Today is the 10th anniversary of the events that took place on that fateful morning of September 11th, 2001. For me, today was a reminder of why I love photography and a reminder to never let an opportunity to capture a moment pass you by. You never know if you’ll have that opportunity again. For me, 9-11 is a reminder to slow down. Hold the ones you love close and tell them that you love them. Go do that thing or see that place that has been on your bucket list. Photograph the people and places in your life that are important to you. Don’t wait until tomorrow – it might not come. Live a life of no regrets. This is a story of one of my regrets and it happens to involve the city of New York and the World Trade Center.
It was 1997. I was living in Japan at the time and had decided to fly home for a visit. A friend of mine was going to school at Columbia at the time and she invited me to visit her in New York for a few days. I’d never been but always wanted to go. Since it was only a few extra dollars to add a stop over in New York to my flight home, I decided to take her up on her offer and fly there for a visit. The city of New York has always been a special place to me for reasons I can’t really explain. If you asked me where else I’d like to live besides Edmonton, New York would be first on my list. During this particular visit, I only had a few days and there were so many sights I wanted to see. Included among those was going to the top of the World Trade Center.
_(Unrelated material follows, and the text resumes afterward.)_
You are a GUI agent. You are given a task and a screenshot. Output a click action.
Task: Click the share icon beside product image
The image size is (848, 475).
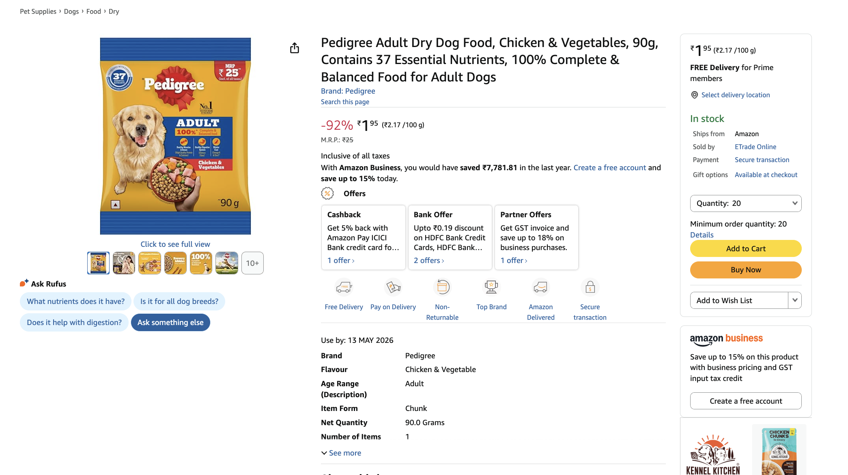295,48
I arrived in the lobby of one of the towers at around 10:30 in morning and already there was a huge lineup for the elevator that would take you up to the observation deck. I had also planned to visit the Statue of Liberty that day and needed to be back on Wall Street by 3:00 to tour the Stock Exchange. I decided at that point that if I waited in line, I wouldn’t be able to fit everything into my schedule so I made my way to catch the ferry to the Statue of Liberty instead. It wasn’t like the World Trade Towers were going anywhere – I figured I could always come back another day and go to the top. That day I took the following photographs of the twin towers with my film camera.
The next day I had planned to go back but unfortunately I ran out of time and had to settle for the view from the observation deck of the Empire State Building. It would be the last time I would see the New York skyline with the Twin Towers dominating it.
The next time I would be back in New York City would be November of 2002 – just over a year after the attacks of 9-11. Obviously there would be no going up to the top of the World Trade Center. Instead, I paid a quick visit to Ground Zero to pay my respects to those who had died that day. All I can remember is how quiet it was down there even though we were in the middle of the city. It was at that moment, standing there looking at the gaping hole that once held the Trade Towers, that it hit me how short life can be and how important it is to take advantage of opportunities when they are presented to you. My regret is that I didn’t slow down that day in 1997 and wait in that line to go to the top. Instead I was in too big of a rush to get on to the next thing. For me, 9-11 will always be a reminder of that.
Since then, I’ve been able to return to New York for several visits including our honeymoon in 2004 and most recently when Sarah took me back for my 40th birthday and to celebrate our 5th wedding anniversary. Each time we’ve gone back, we’ve made a point of visiting Ground Zero to see the progress that has been made and remember. Here are few photos of the new Freedom Tower from March of this year along with a view of Manhattan at night looking south where the Towers once stood.
If 9-11 taught me anything, it is to seize opportunities when they come. Be spontaneous. Take risks. Document your life. For me, photography is one way to seize those days and to remember them. If photography isn’t your thing, find a way to remember the people and places in your life. Don’t wait unitl tomorrow as tomorrow might be too late.